The easiest of these arguments to unpick is perhaps that of which medication should be given. There are powerful drug lobbies behind the use of extended thromboprophylaxis, particularly low-molecular-weight heparins and factor Xa inhibitors, their argument being that extended thromboprophylaxis is essential for patients with large joint arthroplasties, as the development of a thromboembolism continues well beyond the hospital stay. In a hugely important study published this month in the New England Journal of Medicine,1 the use of thromboprophylaxis (and varieties thereof) has been tested in a large randomized controlled trial.
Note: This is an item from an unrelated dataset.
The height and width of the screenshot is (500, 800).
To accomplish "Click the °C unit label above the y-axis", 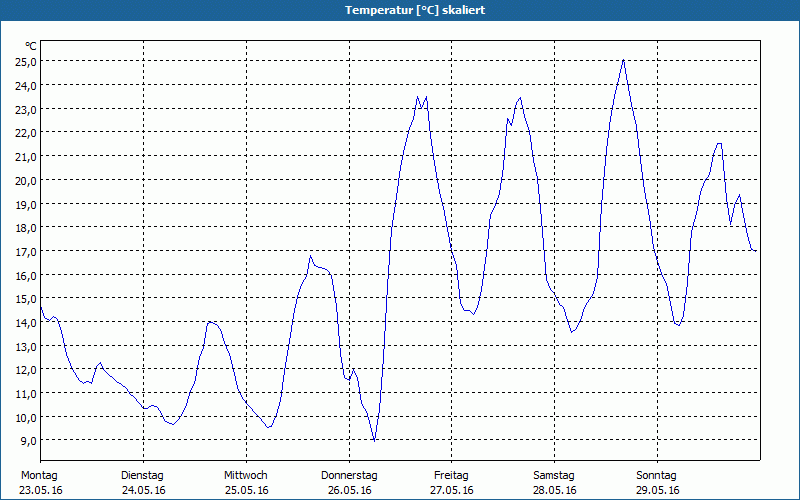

The results of this are unequivocal: aspirin is “not inferior” to Xa inhibitors in extended thromboprophylaxis use for both hip and knee arthroplasty.1 This won’t be a surprise to many who have been keeping up to date with The Bone & Joint Journal.2 However, the addition of a large, well-conducted, randomized controlled trial to this debate makes it likely that aspirin will become the standard medication of choice if extended thromboprophylaxis is required.

There have been several other landmark papers in recent years dealing with other potential questions surrounding thromboprophylaxis. The Prevention of Thrombosis after Knee Arthroscopy (POT-KAST) and the Prevention of Thrombosis after Lower Leg Plaster Cast (POT-CAST) trials published together last year,3 again in the New England Journal of Medicine, give us evidence that patients undergoing arthroscopic surgery, and those in a lower limb cast, do not need to have thromboprophylaxis. This strengthens the findings of Selby et al,4 who stopped their study evaluating the application for thromboprophylaxis in patients with isolated lower limb casts after 256 patients, due to an identical event rate in the two groups but a higher adverse event rate in the thromboprophylaxis group.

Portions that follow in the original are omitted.